== CONSEGNA A ==
Nella discussione sulle proroghe, entro quale data vanno presentate le LIPE secondo tommy72?
== CONSEGNA B ==
Elenchi tutte le date di scadenza citate nella discussione sulle proroghe.
== CONSEGNA C ==
Trascriva dalla discussione sulle proroghe il passo che comincia con le parole "# Forum Argomenti" e si chiude con le parole "del 7 marzo.".

== TESTO DI LETTURA ==
===

# Forum Argomenti di discussione Organizzazione e Informatica Studi professionali  Proroga lipe e cu?

## tommy72

Buongiorno a tutti ... va beh spesometro ed esterometro al 30.04 ... ma le LIPE entro il 28.02 chi ce la fa? avete notizie su sviluppi proroga richiesta da commercialisti? e CU del 07.03? non so voi ma per la fatturazione elettronica se ne sono andati 2 mesi di lavoro!  :Mad:  :Confused:  :Mad:

----------


## rouge2016

La proroga della CU è stata chiesta praticamente ogni anno dalla sua introduzione, ma la richiesta non è mai stata accolta. Credo che essendo legata al 730 precompilato, non si possa prescindere dalla scadenza del 7 marzo.
Comunque le certificazioni autonomi molti studi le compilano e inviano successivamente, perchè almeno gli scorsi anni non c'erano sanzioni. Il nostro studio invece le vuole inviare entro il 7 e in effetti è un po' una faticaccia, soprattutto perchè non si sono ancora concluse le contabilità di molte ditte.

===

== MATERIALE ==
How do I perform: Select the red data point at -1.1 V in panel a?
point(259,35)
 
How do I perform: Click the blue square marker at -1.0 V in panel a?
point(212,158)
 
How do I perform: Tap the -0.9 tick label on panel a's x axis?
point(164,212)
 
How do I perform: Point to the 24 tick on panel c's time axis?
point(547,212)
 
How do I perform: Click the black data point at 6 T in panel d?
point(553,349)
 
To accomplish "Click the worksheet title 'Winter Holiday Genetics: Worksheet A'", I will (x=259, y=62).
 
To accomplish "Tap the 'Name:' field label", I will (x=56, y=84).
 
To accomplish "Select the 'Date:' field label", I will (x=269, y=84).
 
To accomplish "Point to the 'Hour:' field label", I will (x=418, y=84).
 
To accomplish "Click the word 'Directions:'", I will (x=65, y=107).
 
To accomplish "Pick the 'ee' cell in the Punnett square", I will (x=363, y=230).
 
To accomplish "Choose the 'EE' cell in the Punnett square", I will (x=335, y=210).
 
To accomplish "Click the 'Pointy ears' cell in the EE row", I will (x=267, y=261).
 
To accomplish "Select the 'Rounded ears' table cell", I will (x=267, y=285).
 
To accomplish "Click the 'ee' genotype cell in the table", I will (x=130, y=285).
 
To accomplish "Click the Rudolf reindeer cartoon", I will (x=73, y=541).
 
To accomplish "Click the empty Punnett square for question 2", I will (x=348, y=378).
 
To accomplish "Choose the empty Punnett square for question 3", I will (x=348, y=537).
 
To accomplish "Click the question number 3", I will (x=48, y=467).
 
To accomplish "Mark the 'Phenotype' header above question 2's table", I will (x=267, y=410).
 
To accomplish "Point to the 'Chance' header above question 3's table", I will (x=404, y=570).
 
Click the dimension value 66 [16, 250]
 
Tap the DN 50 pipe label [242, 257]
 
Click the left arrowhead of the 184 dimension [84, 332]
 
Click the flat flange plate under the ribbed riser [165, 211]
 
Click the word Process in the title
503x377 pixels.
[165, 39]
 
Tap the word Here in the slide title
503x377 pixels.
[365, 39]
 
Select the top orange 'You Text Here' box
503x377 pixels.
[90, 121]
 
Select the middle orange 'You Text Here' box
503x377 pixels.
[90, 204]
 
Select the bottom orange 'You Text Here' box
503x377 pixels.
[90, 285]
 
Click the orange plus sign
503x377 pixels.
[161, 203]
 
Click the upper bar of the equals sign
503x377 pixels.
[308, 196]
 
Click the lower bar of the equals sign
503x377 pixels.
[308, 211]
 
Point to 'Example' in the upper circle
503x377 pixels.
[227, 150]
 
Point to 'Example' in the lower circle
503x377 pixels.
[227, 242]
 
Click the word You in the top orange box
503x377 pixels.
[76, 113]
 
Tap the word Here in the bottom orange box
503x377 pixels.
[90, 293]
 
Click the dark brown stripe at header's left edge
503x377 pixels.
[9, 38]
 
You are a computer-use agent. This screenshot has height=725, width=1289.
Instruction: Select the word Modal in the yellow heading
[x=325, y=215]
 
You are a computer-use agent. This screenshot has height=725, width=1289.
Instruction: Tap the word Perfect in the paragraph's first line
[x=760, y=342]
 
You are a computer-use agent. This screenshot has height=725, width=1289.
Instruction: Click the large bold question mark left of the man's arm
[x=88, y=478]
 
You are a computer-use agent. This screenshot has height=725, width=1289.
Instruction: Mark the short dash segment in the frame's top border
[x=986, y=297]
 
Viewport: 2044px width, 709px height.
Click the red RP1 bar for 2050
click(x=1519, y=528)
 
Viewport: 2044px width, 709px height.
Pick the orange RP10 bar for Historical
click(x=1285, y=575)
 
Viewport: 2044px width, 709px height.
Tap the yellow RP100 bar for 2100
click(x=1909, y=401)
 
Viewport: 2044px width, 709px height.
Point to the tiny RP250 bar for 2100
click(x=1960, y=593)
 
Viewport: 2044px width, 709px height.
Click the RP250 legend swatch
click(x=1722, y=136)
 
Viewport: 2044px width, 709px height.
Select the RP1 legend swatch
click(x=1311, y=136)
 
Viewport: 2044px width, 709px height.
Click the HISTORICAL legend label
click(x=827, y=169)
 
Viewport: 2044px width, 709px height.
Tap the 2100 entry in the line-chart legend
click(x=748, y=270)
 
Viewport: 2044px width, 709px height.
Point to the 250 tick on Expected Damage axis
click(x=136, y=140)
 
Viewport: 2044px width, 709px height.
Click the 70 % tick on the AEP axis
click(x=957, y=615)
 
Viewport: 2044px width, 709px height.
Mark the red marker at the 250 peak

===

== RISPOSTA COMPLETA A ==
Entro il 28 febbraio.

== RISPOSTA COMPLETA B ==
- 30 aprile
- 28 febbraio
- 7 marzo

== RISPOSTA COMPLETA C ==
# Forum Argomenti di discussione Organizzazione e Informatica Studi professionali  Proroga lipe e cu?

## tommy72

Buongiorno a tutti ... va beh spesometro ed esterometro al 30.04 ... ma le LIPE entro il 28.02 chi ce la fa? avete notizie su sviluppi proroga richiesta da commercialisti? e CU del 07.03? non so voi ma per la fatturazione elettronica se ne sono andati 2 mesi di lavoro!  :Mad:  :Confused:  :Mad:

----------


## rouge2016

La proroga della CU è stata chiesta praticamente ogni anno dalla sua introduzione, ma la richiesta non è mai stata accolta. Credo che essendo legata al 730 precompilato, non si possa prescindere dalla scadenza del 7 marzo.